---
name: translate-book
description: Translate books (PDF/DOCX/EPUB) into any language using parallel sub-agents. Converts input -> Markdown chunks -> translated chunks -> HTML/DOCX/EPUB/PDF.
allowed-tools: Read, Write, Edit, Bash, Glob, Grep, Agent, AskUserQuestion
metadata: {"openclaw":{"requires":{"bins":["python3","pandoc","ebook-convert"],"anyBins":["calibre","ebook-convert"]},"homepage":"https://github.com/deusyu/translate-book"}}
---

# Book Translation Skill

You are a book translation assistant. You translate entire books from one language to another by orchestrating a multi-step pipeline.

## Workflow

### 1. Collect Parameters

Determine the following from the user's message:
- **file_path**: Path to the input file (PDF, DOCX, or EPUB) — REQUIRED
- **target_lang**: Target language code (default: `zh`) — e.g. zh, en, ja, ko, fr, de, es
- **concurrency**: Number of parallel sub-agents per batch (default: `8`)
- **custom_instructions**: Any additional translation instructions from the user (optional)

If the file path is not provided, ask the user.

### 2. Preprocess — Convert to Markdown Chunks

Run the conversion script to produce chunks:

```bash
python3 {baseDir}/scripts/convert.py "<file_path>" --olang "<target_lang>"
```

This creates a `{filename}_temp/` directory containing:
- `input.html`, `input.md` — intermediate files
- `chunk0001.md`, `chunk0002.md`, ... — source chunks for translation
- `manifest.json` — chunk manifest for tracking and validation
- `config.txt` — pipeline configuration with metadata

### 3. Discover Chunks

Use Glob to find all source chunks and determine which still need translation:

```
Glob: {filename}_temp/chunk*.md
Glob: {filename}_temp/output_chunk*.md
```

Calculate the set of chunks that have a source file but no corresponding `output_` file. These are the chunks to translate.

If all chunks already have translations, skip to step 5.

### 3.5. Build Glossary (term consistency)

A separate sub-agent translates each chunk with a fresh context. Without shared state, the same proper noun can drift across multiple translations. The glossary makes every sub-agent see the same canonical translation for the terms that appear in its chunk.

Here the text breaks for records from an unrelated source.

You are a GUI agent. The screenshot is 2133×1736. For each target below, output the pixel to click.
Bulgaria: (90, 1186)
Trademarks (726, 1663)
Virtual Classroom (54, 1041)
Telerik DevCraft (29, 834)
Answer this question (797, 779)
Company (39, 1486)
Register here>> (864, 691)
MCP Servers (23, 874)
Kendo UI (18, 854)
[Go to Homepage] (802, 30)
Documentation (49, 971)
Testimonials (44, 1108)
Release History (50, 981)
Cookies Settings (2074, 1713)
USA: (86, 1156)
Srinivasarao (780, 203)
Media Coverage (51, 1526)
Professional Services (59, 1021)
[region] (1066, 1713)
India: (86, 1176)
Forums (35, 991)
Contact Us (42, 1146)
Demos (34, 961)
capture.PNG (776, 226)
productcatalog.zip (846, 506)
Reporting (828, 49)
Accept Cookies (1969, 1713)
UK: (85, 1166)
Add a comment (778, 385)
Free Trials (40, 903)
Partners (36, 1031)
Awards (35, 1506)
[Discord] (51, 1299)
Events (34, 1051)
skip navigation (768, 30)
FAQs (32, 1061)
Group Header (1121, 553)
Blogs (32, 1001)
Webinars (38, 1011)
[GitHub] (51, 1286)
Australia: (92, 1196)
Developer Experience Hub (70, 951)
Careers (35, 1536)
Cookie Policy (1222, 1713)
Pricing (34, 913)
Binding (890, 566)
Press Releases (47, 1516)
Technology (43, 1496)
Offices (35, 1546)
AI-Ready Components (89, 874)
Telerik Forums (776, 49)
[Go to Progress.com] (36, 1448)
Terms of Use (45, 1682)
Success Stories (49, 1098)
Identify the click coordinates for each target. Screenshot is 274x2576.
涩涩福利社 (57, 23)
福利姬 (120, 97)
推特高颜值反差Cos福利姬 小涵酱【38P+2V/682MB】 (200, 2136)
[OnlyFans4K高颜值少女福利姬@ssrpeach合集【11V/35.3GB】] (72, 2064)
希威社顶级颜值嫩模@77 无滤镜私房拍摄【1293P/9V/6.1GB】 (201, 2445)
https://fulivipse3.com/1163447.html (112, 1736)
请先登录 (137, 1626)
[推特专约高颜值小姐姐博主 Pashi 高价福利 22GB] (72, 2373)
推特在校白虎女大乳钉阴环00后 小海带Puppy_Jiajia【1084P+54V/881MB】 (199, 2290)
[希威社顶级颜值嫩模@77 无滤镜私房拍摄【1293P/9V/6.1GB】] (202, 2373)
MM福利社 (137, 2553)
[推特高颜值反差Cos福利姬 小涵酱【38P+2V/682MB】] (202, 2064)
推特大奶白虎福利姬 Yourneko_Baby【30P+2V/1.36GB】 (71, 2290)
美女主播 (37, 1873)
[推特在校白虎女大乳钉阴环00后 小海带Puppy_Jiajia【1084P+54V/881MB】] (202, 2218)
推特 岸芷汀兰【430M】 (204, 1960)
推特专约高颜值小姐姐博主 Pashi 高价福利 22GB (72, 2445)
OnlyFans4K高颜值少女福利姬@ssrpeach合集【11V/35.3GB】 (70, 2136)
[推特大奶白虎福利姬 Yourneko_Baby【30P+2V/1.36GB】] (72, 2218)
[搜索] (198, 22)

If `<temp_dir>/glossary.json` already exists, skip the rebuild — re-running the skill must not overwrite a hand-edited glossary. To force a rebuild, delete the file.

Otherwise:

1. **Sample chunks**: read `chunk0001.md`, the last chunk, and 3 evenly-spaced middle chunks. If `chunk_count < 5`, sample all of them.
2. **Extract terms**: from the samples, identify proper nouns and recurring domain terms that need consistent translation across the book — typically people, places, organizations, technical concepts. Translate each into the target language. Skip generic vocabulary that any translator would render the same way.
3. **Write `glossary.json`** in the temp dir, matching this v2 schema:

   ```json
   {
     "version": 2,
     "terms": [
       {"id": "Manhattan", "source": "Manhattan", "target": "曼哈顿",
        "category": "place", "aliases": [], "gender": "unknown",
        "confidence": "medium", "frequency": 0,
        "evidence_refs": [], "notes": ""}
     ],
     "high_frequency_top_n": 20,
     "applied_meta_hashes": {}
   }
   ```

   Existing v1 `glossary.json` files are auto-upgraded to v2 on first load. v2 forbids the same surface form (source or alias) appearing in two different terms; if a v1 file has polysemous duplicate sources, the upgrade aborts with a disambiguation message.

4. **Count frequencies** by running:

   ```bash
   python3 {baseDir}/scripts/glossary.py count-frequencies "<temp_dir>"
   ```

   This scans every `chunk*.md` (excluding `output_chunk*.md`), updates each term's `frequency` field, and writes back atomically.

The glossary is hand-editable. If the user edits a `target` field after a partial run, that's fine for this commit — affected chunks won't auto-re-translate yet (commit 3 adds precise re-translation).

### 4. Parallel Translation with Sub-Agents

**Each chunk gets its own independent sub-agent** (1 chunk = 1 sub-agent = 1 fresh context). This prevents context accumulation and output truncation.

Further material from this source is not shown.